All searches are stored inside the queries
table. This table includes:
- "id": a uuid is returned for every query
- "query": the query text is stored for later analysis
- "user_id": you can optionally send the userid who ran this query
- "feedback": for storing user feedback on the results of the query (thumbs up/down, rating, etc)
Adding query feedback
You can gather information about your queries from your users and store them in the database:
const { data, error } = supabase
.from('queries')
.update({
feedback: { score: 5, comment: 'incorrect link' }
})
.match({ user_id: 'XX', id: 'query-uuid' })
The user ID and query ID must match, otherwise an error will be thrown.
We provide a very basic function for chunking up a large piece of content into smaller documents.
const { data, error } = await supabase.rpc('chunks', {
content: someLongMarkdown,
delimiter: '###',
})
For advanced use cases, we suggest you use more robust functions like Langchain's MarkdownTextSplitter, or RecursiveCharacterTextSplitter.
// Get an MD5 checksum of some content
const { data, error } = await supabase.rpc('content_checksum', {
content: '# Intro \n Welcome to MDN.'
})
// Check if the content has changed
const { data, status } = await supabase.rpc('has_context_changed', {
// A natural identifier that you can re-use in the future:
id: 'developer.mozilla.org/intro',
// The content which we want to check:
content: '# Intro \n Welcome to MDN.'
})
- Vectors
- How do we run the index using supabase (using Supabase Vector)
- how do we determine the dimensions at runtime?
- Multilingual:
- the tsvector is "english". Switch to pgroonga?
- should we partition the tables by locale? I doubt we'd ever need to search japanese docs when the user is searching in english
- Loading Documents
- Should we remove the old documents when the new docs are updated. Will this be an issue? Should we run some sort of append-only structure? This will also help us with query analytics (we can store the IDs that were returned each query, rather than the entire document in the search results).
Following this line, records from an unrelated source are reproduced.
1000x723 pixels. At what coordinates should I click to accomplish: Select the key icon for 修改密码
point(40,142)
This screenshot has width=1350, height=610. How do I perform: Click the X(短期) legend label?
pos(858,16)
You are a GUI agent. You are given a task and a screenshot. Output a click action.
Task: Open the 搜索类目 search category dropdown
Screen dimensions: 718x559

- TODO: each document has an
id
(uuidv4), which we can allow the developer to set the ID, and we don't need to update this document if the checksum hasn't changed. - How should we partition this?
- Query analytics
- Should we store the returned docs or just an array of document IDs
- What else do we need to store? (ratings, # docs requested, #docs returned, etc)
- Add RLS to tables.
- adding query feedback - payload size limit?